Füßl, Wilhelm/Knopp, Matthias (Bearb.): Geheimdokumente zum deutschen Atomprogramm 1938-1945. CD. München 2001

The associated, specially selected documents put on display at that time were returned by the Americans after decades of negotiation. The rest were retained in their archives.

After completing the development of the A-4/V-2, what else did the German rocket technicians do? According to CIOS Report XXXII-125, rockets with intercontinental range were built. These were designated A-12 to A-14. According to this document, a further development, the A-15, was never constructed. "Only the A-15 was never constructed." For those interested, CIOS stands for Combined Intelligence Objectives Sub-committee. Prior to this, reports were issued by the British Intelligence Objectives Sub-committee or BIOS. The term CIOS indicates a combined intelligence operation involving the British and Americans.

Regarding something referred to as the Zinsser Report, here is the full title and designation:

Top Secret

BID Index Guide No.2302.0405 1004.

Serial: A42-TS-46

COMNAVEU at London, England 24 January 1946.

Subject: Investigations, Research, Developments and Practical Use of the German Atomic Bomb.

Enclosures: One (1) copy of A.P./W.I.U. (9th Air Force) Report No. 96/1945.

---

COMNAVEU is an abbreviation for Commander, US Naval Forces in Europe. The United States needed a secure and safe means to ship related equipment that some say did not exist. The location of this document is NARA, RG 38 Intelligence Division. Top Secret Reports of Naval Attaches 1944-1947 [Formerly Entry 98C], Box 1.

The flak expert, Zinsser observed a 5 kiloton detonation as an observer aboard an He 111. He also stated, "It does not seem very clear to me why these experiments took place in such crowded areas." He gives a description of the detonation cloud as it forms which is consistent with the detonation of an atomic bomb.

An Allied intelligence group, the Joint Intelligence Committee, published the following warning:

"Unless the migration of important German scientists and technicians into the Soviet zone is immediately stopped, we believe that the Soviet Union within a relatively short time may equal United States developments in the fields of atomic research and guided missiles and may be ahead of U.S. development in other fields of great military importance, including infra red, television and jet propulsion.

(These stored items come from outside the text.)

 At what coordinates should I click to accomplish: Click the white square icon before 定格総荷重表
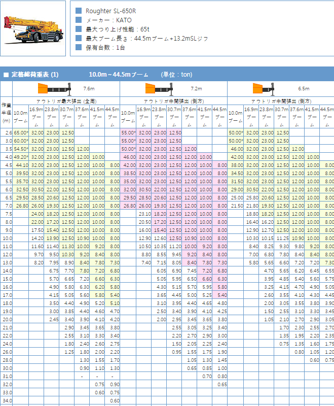click(6, 75)
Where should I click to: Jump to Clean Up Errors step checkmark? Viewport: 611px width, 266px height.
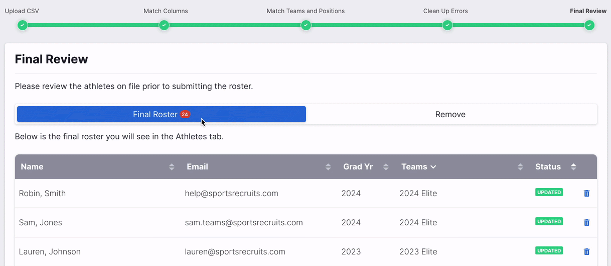pos(447,25)
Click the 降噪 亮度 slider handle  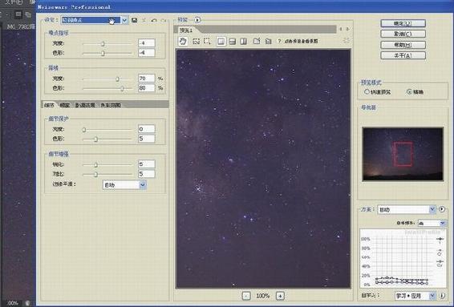(118, 79)
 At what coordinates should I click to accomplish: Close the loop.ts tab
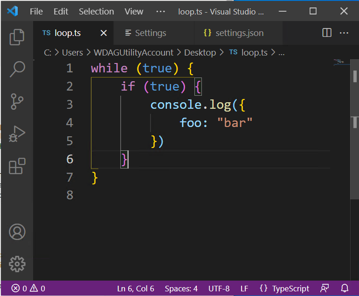(104, 33)
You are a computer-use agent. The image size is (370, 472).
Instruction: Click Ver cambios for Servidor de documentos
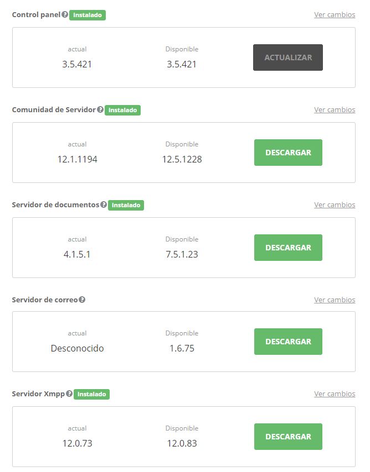click(x=335, y=205)
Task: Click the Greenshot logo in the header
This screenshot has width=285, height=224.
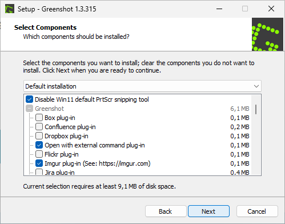Action: [267, 34]
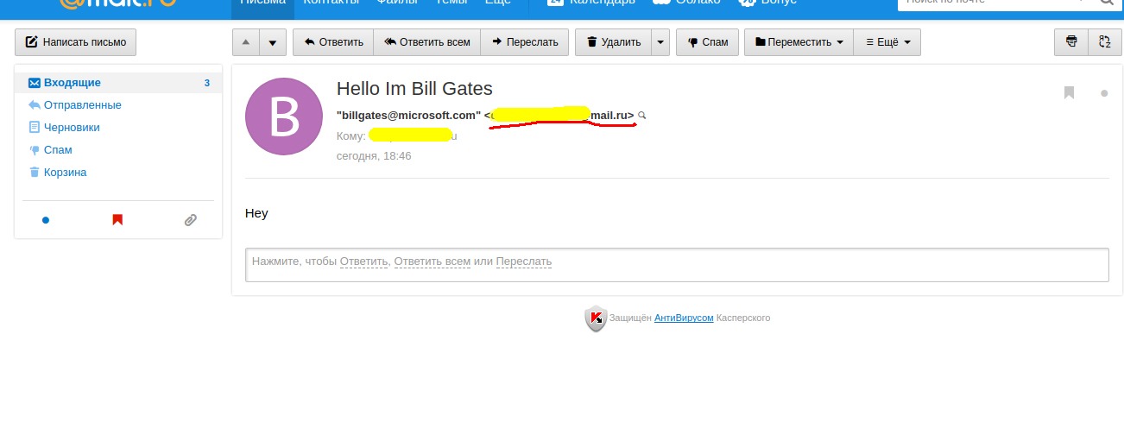Click the magnifier icon beside the sender address
Screen dimensions: 1124x441
(x=641, y=116)
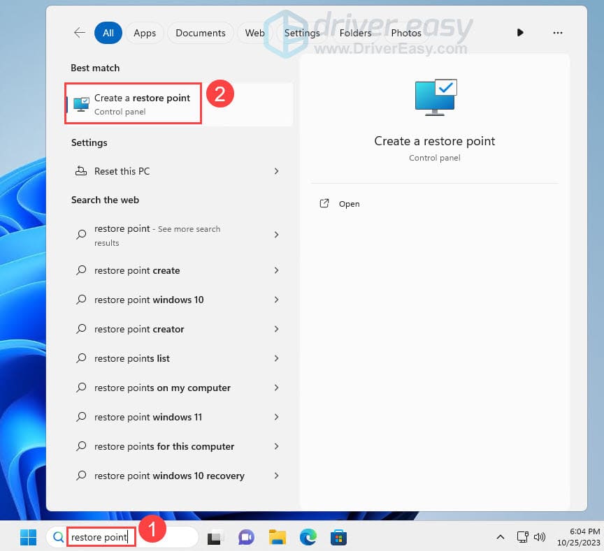Image resolution: width=604 pixels, height=551 pixels.
Task: Switch to the Documents tab
Action: (200, 32)
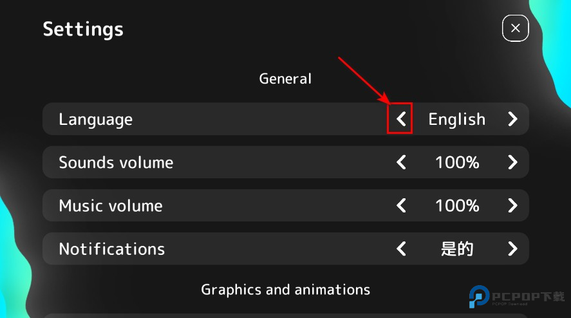Select the Sounds volume row label

pyautogui.click(x=116, y=162)
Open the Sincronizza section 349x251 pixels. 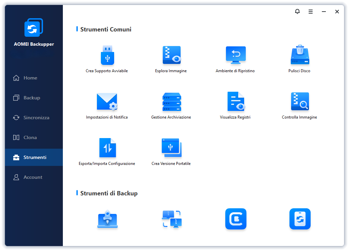click(x=36, y=118)
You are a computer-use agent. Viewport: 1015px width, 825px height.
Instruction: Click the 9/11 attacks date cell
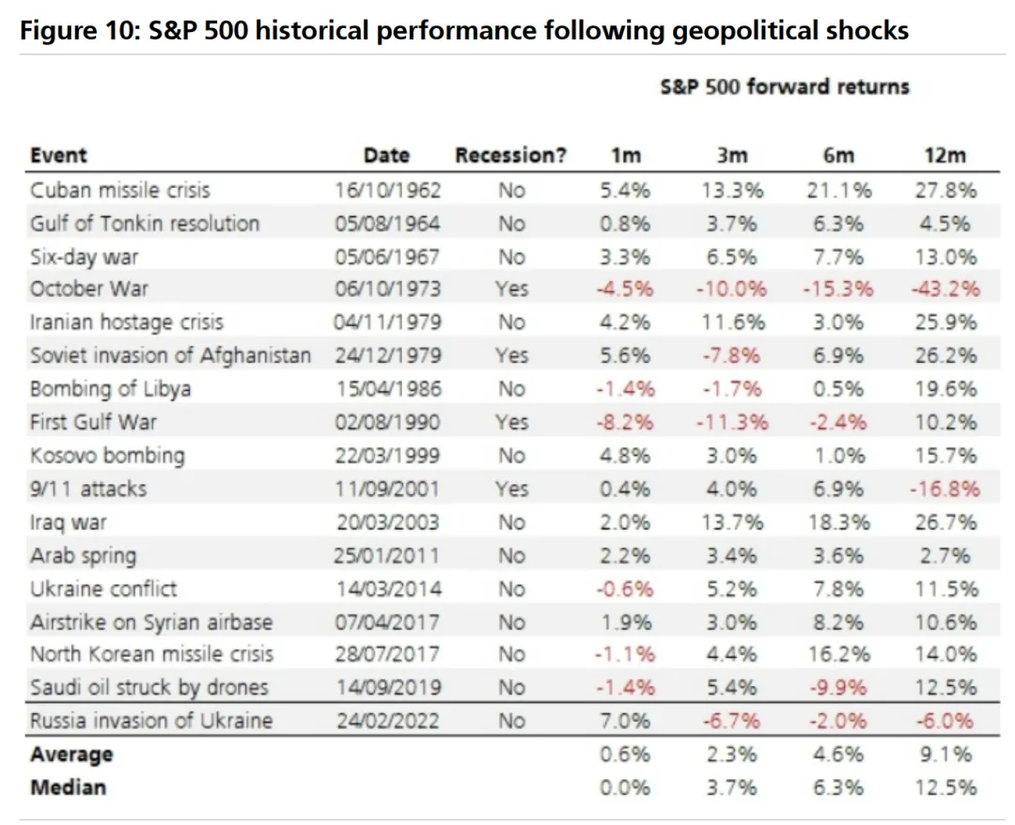388,489
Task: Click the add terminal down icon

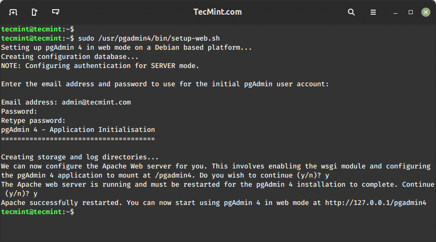Action: tap(56, 12)
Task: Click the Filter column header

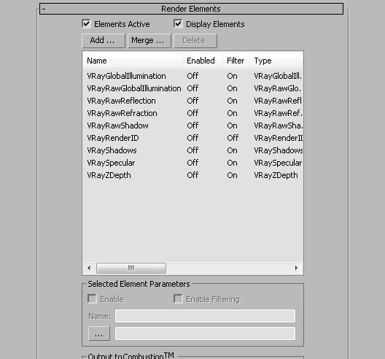Action: click(x=236, y=61)
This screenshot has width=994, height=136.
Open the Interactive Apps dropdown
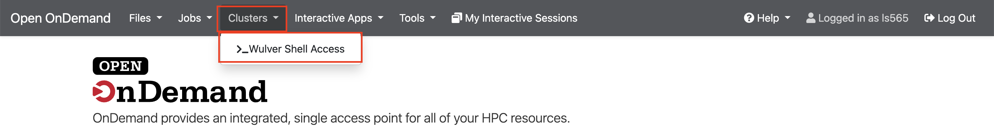338,18
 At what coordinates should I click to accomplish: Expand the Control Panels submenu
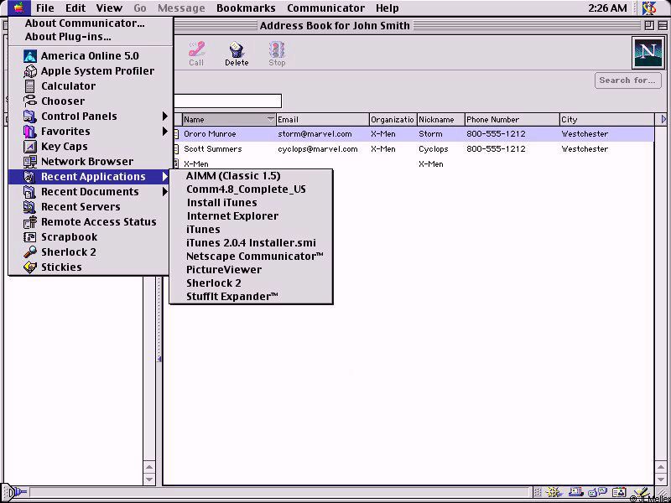pyautogui.click(x=79, y=117)
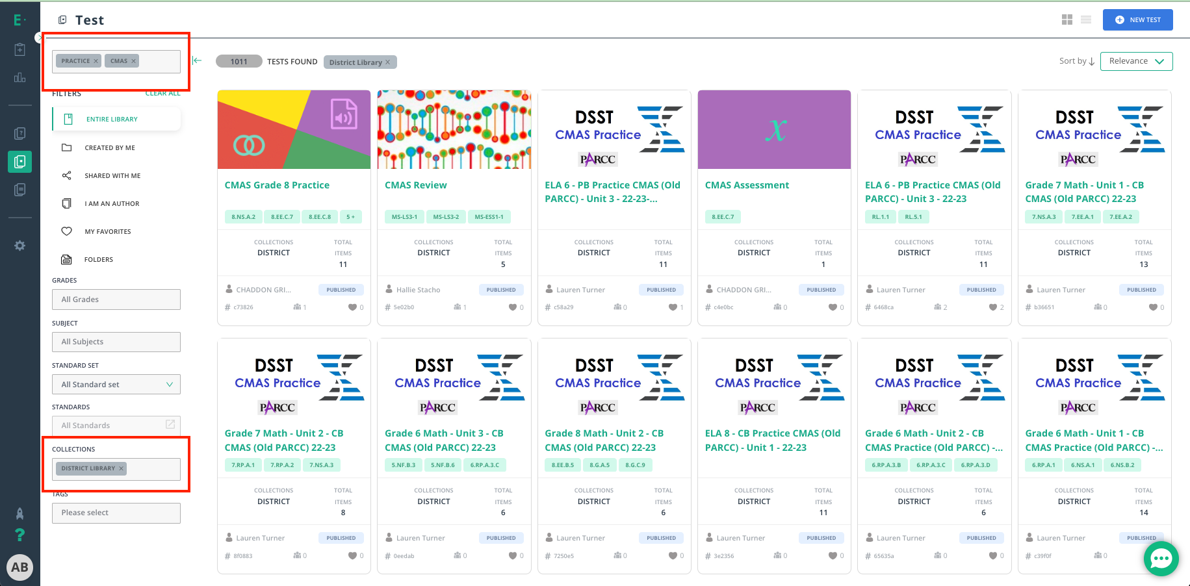Open help question mark icon

click(20, 535)
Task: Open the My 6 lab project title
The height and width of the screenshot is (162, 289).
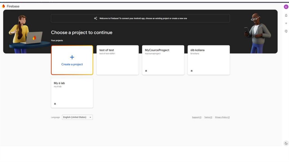Action: [59, 83]
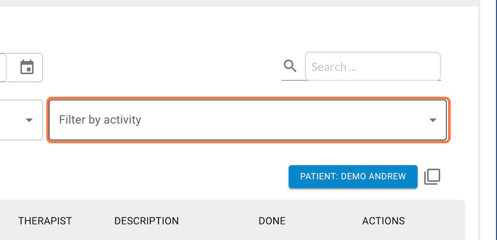
Task: Click the Done column header
Action: click(x=272, y=220)
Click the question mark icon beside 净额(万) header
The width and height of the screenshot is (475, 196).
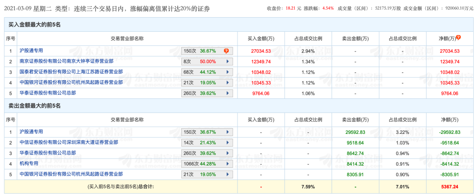[458, 38]
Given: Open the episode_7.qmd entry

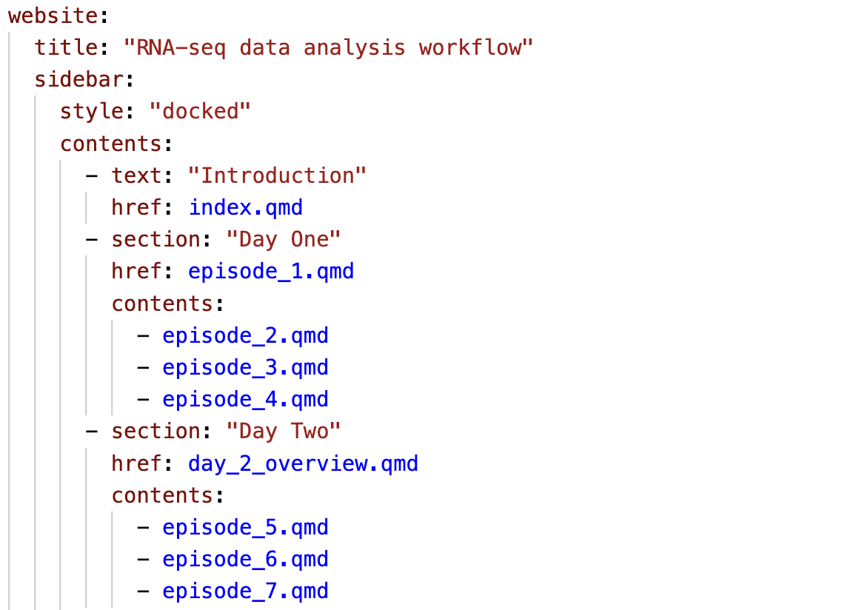Looking at the screenshot, I should tap(245, 591).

In the field of atomic research for example, we estimate that German assistance already has cut substantially, probably by several years, the time needed for the USSR to achieve practical results." Location: Joint Intelligence Committee 317/10 RG 218. JCS CCS 471-9 (1/5/45), Section 3 1/5/45.

The July 1946 issue of AAF Review -- The official Service Journal of the U.S. Army Air Forces, published an article titled: "German Rocketeers. German rockets and guided missiles almost won the war for the Nazis."
None of these quoted reports give evidence that the Nazis built a nuke. hell, one of them is manifestly untrue: The Germans did not build an intercontinental missile. The A-12 was not built, nor the A-13, nor the A-15. Hell, not even the A-11 or the A-10.

You are seeing the fog of war as a solid block of marble.
 
Classic case of 2 plus 2 equals 222222 because the individual in question believes in 222222 and wants and needs to believe everything equals 222222.

Genuine mistaken reports mixed in with those made for less honourable reasons, with added layers of fakery, contrarianism, dubious politics/agendas and general nonsense, don’t appear to add up to anything that appears remotely credible on this topic.
 
William,

You see here further evidence of what I wrote. But it is not evidence. Denial is easy. Producing over 4,000 pages of documented information is hard. For example, the CIOS report I mention was never written or better still, those named investigators mentioned in the report never existed or weren't experts in their field or both. This is not reasonable.